Montalbán wanted to celebrate the discovery and declared:

It’s a truly historic moment. It is so insofar as it is the first time that a drug has been proven to be effective in controlling this type of neurological disease. It opens a window towards a better understanding and treatment of multiple sclerosis.

This drug is a monoclonal antibody designed to selectively attack CD20B+ cells that are believed to play a key role in destroying myelin and nerves, which causes the symptoms of multiple sclerosis. By binding to the surface of these proteins, Ocrelizumab helps preserve the most important functions of the immune system.

What is Multiple Sclerosis?

Multiple sclerosis (MS) is a neuroinflammatory disease that affects the central nervous system (CNS), both the brain and the spinal cord . It is not known exactly what causes MS, but it damages myelin, a substance that forms the membrane that surrounds nerve fibres (axons), and facilitates the conduction of electrical impulses between them.

Myelin is destroyed in multiple areas, sometimes leaving scars (sclerosis). These injured areas are also known as demyelination plaques. When the myelin substance is destroyed, the ability of the nerves to conduct electrical impulses to and from the brain is disrupted, and this causes symptoms such as

  • Visual impairment
  • Muscle weakness
  • Problems with coordination and balance
  • Sensations such as numbness, itching or prickling
  • Problems with thinking and memory

Multiple sclerosis affects more women than men . Its onset usually occurs between the ages of 20 and 40, although cases have also been reported in children and the elderly. Generally, the disease is mild, but in more severe cases some people lose the ability to write, speak or walk.

In most cases this disease progresses in outbreaks, but in primary progressive multiple sclerosis, the disability is continuously and slowly worsened over months or years, so it is considered a serious form of this pathology.

Phases of clinical drug development

In order for a drug to be put on the market it has to follow a process to evaluate its efficacy and safety, thus avoiding putting the lives of the people who are going to consume it at risk. The development of a new drug is long and difficult, since only two or three out of 10,000 pharmacological substances are marketed .

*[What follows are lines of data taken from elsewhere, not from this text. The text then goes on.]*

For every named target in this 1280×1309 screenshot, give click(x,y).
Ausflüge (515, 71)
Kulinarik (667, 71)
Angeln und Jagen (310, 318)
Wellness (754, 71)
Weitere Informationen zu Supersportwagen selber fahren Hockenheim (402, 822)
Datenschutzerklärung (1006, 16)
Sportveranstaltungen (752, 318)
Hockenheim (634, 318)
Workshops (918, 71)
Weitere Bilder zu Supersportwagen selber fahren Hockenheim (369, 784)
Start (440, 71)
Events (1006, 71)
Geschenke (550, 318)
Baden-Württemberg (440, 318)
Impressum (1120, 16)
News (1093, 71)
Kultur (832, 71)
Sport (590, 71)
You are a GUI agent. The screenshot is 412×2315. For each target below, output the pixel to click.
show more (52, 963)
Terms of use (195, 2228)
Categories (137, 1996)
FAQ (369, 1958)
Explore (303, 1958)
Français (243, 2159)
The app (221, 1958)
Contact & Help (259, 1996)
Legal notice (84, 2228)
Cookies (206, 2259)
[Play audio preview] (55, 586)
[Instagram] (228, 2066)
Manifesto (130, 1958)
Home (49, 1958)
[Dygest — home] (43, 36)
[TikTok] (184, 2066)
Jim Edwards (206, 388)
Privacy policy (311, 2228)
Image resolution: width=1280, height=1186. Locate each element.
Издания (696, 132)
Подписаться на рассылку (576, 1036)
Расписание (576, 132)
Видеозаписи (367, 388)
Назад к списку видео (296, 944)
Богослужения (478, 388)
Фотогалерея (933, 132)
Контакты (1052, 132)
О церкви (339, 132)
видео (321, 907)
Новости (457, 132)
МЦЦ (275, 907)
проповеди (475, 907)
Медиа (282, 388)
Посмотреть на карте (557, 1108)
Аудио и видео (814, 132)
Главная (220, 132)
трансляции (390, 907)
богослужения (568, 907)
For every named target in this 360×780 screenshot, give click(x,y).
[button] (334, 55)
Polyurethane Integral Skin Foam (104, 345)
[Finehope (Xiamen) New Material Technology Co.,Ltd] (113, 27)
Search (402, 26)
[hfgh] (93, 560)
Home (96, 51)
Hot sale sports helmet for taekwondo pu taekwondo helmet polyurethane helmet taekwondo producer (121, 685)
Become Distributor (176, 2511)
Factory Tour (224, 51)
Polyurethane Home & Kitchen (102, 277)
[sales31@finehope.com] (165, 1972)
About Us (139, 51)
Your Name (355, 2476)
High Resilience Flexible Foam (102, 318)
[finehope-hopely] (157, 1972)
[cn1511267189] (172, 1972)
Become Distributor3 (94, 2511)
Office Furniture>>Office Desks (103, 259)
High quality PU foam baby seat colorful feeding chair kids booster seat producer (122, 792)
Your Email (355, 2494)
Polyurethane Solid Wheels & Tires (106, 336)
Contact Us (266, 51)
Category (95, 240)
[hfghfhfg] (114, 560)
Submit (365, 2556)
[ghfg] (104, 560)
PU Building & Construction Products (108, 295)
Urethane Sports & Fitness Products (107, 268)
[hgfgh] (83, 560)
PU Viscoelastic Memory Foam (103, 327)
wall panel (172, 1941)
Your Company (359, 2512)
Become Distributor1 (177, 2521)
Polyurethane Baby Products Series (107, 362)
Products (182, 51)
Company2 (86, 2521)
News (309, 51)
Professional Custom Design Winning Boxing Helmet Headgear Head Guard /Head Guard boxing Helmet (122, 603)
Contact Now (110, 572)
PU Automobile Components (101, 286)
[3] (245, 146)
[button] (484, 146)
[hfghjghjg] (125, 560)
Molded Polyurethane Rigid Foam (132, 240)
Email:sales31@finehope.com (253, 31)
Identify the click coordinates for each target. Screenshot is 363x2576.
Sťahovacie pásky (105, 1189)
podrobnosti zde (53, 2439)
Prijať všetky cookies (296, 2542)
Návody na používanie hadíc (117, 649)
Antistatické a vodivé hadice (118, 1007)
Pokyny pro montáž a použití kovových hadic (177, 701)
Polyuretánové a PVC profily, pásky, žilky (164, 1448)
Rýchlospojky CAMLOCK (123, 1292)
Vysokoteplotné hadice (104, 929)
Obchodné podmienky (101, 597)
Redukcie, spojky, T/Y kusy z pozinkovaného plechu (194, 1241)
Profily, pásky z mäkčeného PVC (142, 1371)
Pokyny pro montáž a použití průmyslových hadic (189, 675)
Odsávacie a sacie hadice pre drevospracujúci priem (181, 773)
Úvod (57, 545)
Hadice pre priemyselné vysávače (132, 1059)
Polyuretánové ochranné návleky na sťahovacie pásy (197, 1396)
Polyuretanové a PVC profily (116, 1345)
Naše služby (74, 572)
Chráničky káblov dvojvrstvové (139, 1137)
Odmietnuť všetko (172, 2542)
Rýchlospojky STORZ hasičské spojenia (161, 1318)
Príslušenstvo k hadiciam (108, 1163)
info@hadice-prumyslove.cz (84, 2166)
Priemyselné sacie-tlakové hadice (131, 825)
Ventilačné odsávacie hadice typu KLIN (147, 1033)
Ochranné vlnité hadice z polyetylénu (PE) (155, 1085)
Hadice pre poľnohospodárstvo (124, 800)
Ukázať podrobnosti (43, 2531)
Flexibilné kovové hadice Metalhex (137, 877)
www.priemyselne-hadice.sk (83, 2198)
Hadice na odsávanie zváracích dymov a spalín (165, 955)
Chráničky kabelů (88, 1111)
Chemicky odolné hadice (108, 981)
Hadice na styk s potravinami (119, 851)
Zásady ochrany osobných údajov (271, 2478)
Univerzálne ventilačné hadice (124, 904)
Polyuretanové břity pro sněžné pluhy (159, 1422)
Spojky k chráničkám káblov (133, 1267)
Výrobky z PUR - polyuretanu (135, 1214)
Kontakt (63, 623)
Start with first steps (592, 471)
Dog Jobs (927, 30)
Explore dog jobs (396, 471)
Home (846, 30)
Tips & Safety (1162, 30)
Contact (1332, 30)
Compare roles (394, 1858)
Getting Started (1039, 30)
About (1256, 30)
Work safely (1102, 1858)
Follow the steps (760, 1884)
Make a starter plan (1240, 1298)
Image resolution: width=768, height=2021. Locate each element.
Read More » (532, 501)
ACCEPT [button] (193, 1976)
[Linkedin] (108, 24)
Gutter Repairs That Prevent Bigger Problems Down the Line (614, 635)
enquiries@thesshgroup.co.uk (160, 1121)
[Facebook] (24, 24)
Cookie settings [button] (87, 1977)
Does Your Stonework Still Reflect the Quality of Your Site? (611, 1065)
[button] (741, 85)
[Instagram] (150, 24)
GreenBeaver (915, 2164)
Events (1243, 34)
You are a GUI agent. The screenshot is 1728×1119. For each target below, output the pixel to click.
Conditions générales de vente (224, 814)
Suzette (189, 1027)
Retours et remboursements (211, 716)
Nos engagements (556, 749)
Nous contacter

When the drug has been sufficiently evaluated in in vitro models and animal studies (pre-clinical phase), human research begins, which is called clinical trials. Classically, the clinical development period of a pharmaceutical product is divided into 4 consecutive phases, but they can overlap. These are the phases that are part of the clinical trial:

  • Phase I : This phase includes the first studies that are carried out on humans, whose main objective is to measure the safety and tolerability of the compound. Given the level of risk involved, the number of volunteers is small and the duration of the phase short.
  • Phase II : The risk in this phase is moderate, and its objective is to provide preliminary information on the efficacy of the product and to establish the dose-response relationship. Hundreds of subjects are needed and this phase may last several months or years.
  • Phase III : This is the phase in which this drug is in, and it is necessary to evaluate its efficacy and safety under the usual conditions of use and with respect to the therapeutic alternatives available for the indication studied. For this reason, its use is tested in combination with other drugs for several months or years, during which the degree of incidence of the desired and undesired effects is analyzed. These are confirmatory therapeutic studies.
  • Phase IV : This is carried out after the marketing of the drug to study it again in a clinical context, and to provide more information about its side effects.

Following the positive results of the Phase III clinical trial of Ocrelizumab, , a European authorisation will be requested at the beginning of next year in order to be able to market this medicine . This usually takes about six months. From then on, each country will decide whether to allow the sale on its territory.